Ama naçizane tavsiyem nokta gibi görecek kadar yukarıdan bakmayın. Yoksa gerçekten hiç bir şeyin, mutluluğun ve hatta duygunun anlamı kalmıyor.

Güzel yorumunuz ve bakışınız için ayrıca teşekkür ederim.. :)

Volkan DENİZ dedi ki...

Hayır tam tersi tamamen konunun kalbine inmişsin :)

Adsız dedi ki...

Yine çok duygulu ve gönül dolu bir yazı yazmışsın. Bütün yazı güzel ama özellikle ikinci paragrafı gerçekten çok beğendim ve yerli yerinde bir tasvir olmuş bana göre.

Volkan DENİZ dedi ki...

Ben böyle havalarda ne yaptığımı biliyor muyum. :)
Teşekkür ederim dostum..

Adsız dedi ki...

"Bin yıl öncesine gidince" demişsiniz ben bir yıl öncesini bile önemsiyorum. Son zamanlarda bir unutkanlık hasıl olmaya başladı. İmandan sonra aklın ne büyük nimetlerden olduğunu farketmeye başladım. Yaşlılık böyle bir şeymiş işte demeye başladım. Akibetimiz hayr olsun.

Volkan DENİZ dedi ki...

@yolcu;
Zamanın önemsizliğini, ne kadar hızlı geçtiğini, hayatın kısa bir an olduğunu vurgulamak için öyle söyledim.
Akıl olmazsa imanın çok da anlamı kalmazdı sanıyorum.
Yaşlılık, fark edildiği zaman daha da keyifli bir dönemdir bana göre.
Teşekkürler...

N.Narda dedi ki...

"Aslında hiç bir şeyin gerçek manasının göründüğü mana olmadığını anladığınızda ise kalıyorsunuz bir başınıza.

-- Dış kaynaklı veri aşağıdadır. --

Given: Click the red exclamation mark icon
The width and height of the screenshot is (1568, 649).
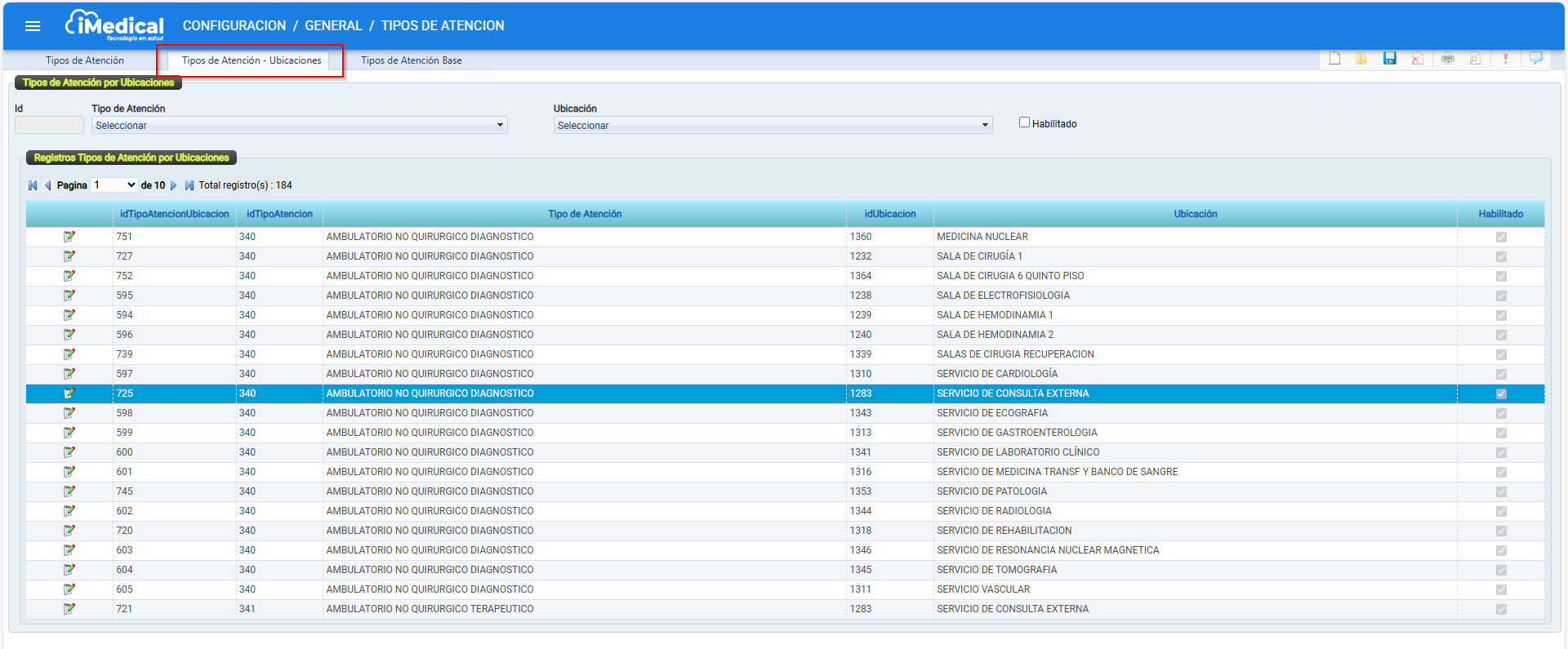Looking at the screenshot, I should pos(1505,59).
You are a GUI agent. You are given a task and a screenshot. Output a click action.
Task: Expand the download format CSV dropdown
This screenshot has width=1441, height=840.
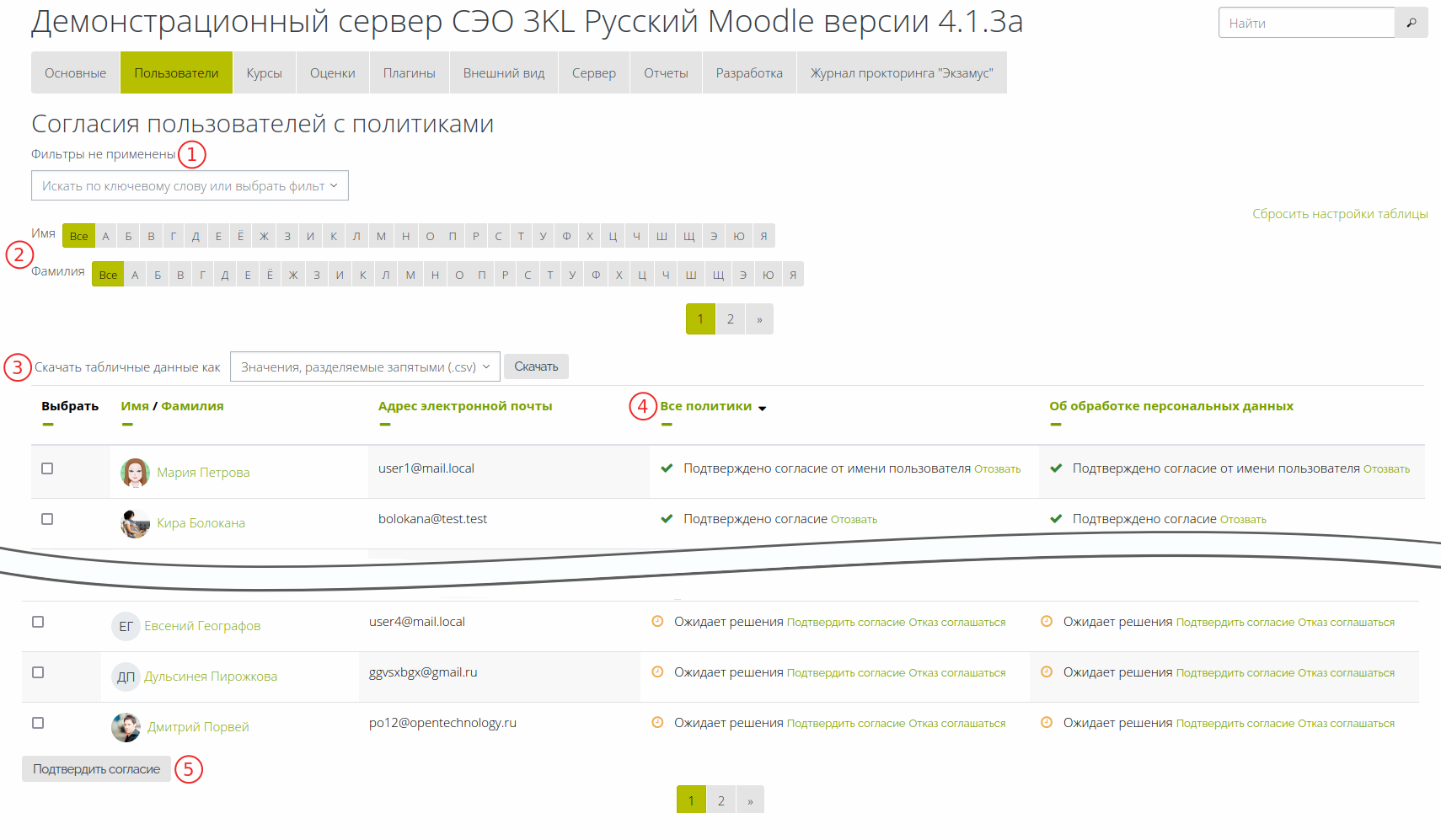[365, 366]
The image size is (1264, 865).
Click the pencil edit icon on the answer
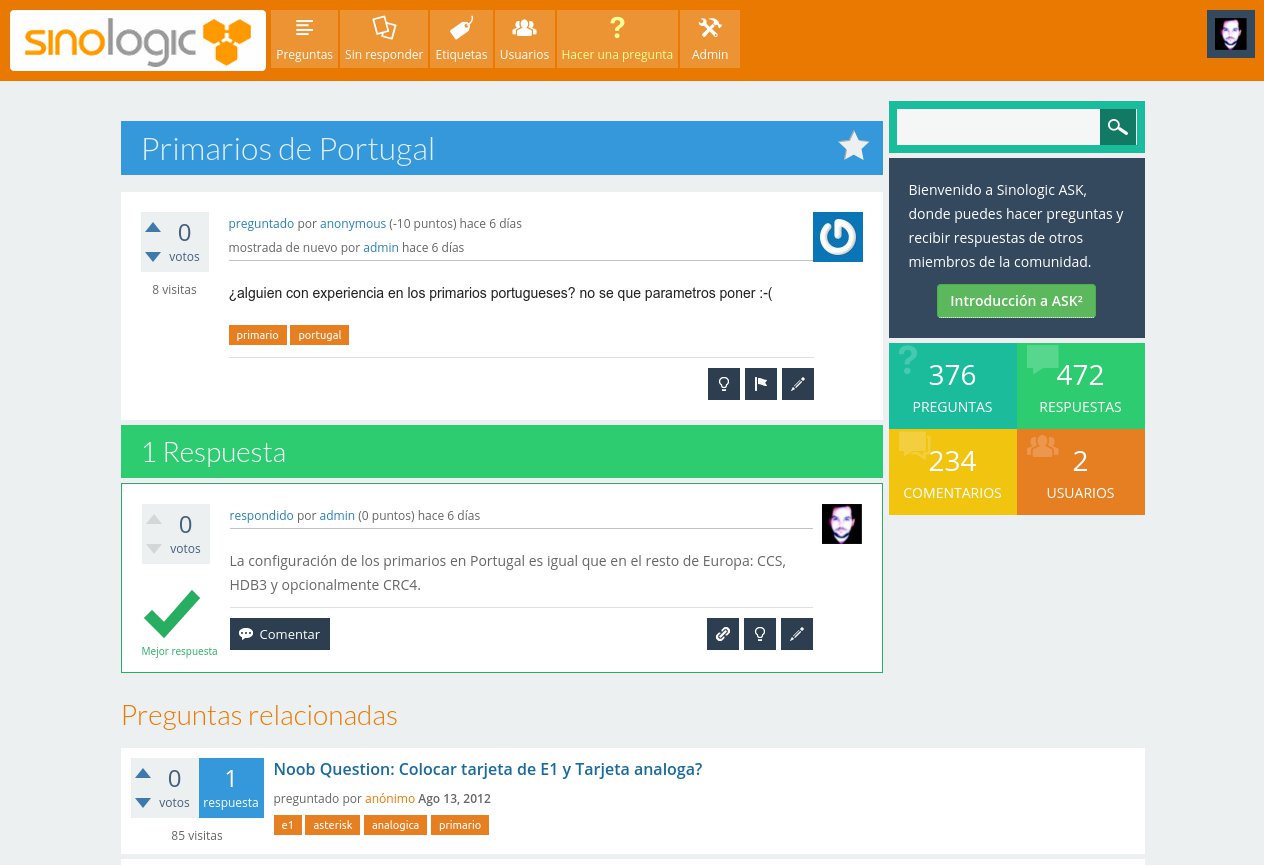(796, 634)
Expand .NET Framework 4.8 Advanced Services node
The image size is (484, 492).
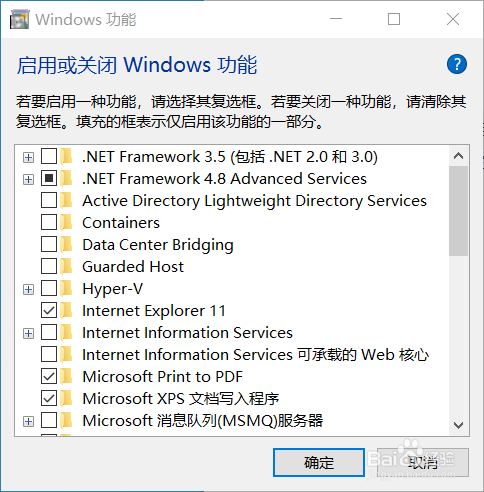pos(29,179)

Çünkü vaz geçiyorsunuz o zaman hırslarınızdan da, hayallerinizden de..." BENİM İÇİN YAZI BURADA BİTMİŞTİR :)

Volkan DENİZ dedi ki...

@N.Narda;
Son paragrafı da okusaydınız derim ama.. :)

gelibolu17 dedi ki...

Ben acaba son iki yazınızı neden kontrol panelimde göremiyorum?
öyle bir selam vermek için uğramıştım yeni yazınızla karşılaştım,kontrol panelimi bi daha kontrol ettim ama yok maalesef göremiyorum,inanmıyorum yoksa siz beni engelledinizmi :)

Volkan DENİZ dedi ki...

Sevgili Gelibolu; bence siz beni engellemiş olmalısınızki kontrol panelinizde görünmüyorum :)
Ben sizi engellermiyim, sadece size değil hiç kimseye yapmam böyle bir şey. :)
Tek çare sanırım yeniden yüklemek olacaktır.. Sevgilerle...

gelibolu17 dedi ki...

Tövbe haşa,üstüme iyilik sağlık,oyy may gad bunlarıdamı duyacaktım :)ben kontörden başka bişey yüklemem kendime :) yok engel falan no engel !
bu zamana kadar bende kimseyi engellemedim,buna sizde dahilsiniz,ama niyeyse göremiyorum,
o zaman google amcamın bana yaptığı kötü şakalardan biri daha deyip gidiyorum,sevgi,saygı bizden,,,rahatsızlık vermiyelim daha fazla :)

Volkan DENİZ dedi ki...

Selam olsun amcaya. :)
Neyse o zaman belirli aralıklarla uğrar, çayımı içer gidersiniz. Başka yolu yok gibi. :)
Selam ve sevgilerle...

gelibolu17 dedi ki...

Bakcez bakalım :)

Bişey daha söyliyeyimmi,sizin iki yazı arası en son 3,5 kilometreye düşmüştüya,işte o aralık şimdi denize sıfır olmuş :)
Naptınız bilmiyorum ama her şey normal görünüyor,sakın ellemeyin,böyle kalsın,aman dur maşallah diyimde nazar felan değmesin bloga :)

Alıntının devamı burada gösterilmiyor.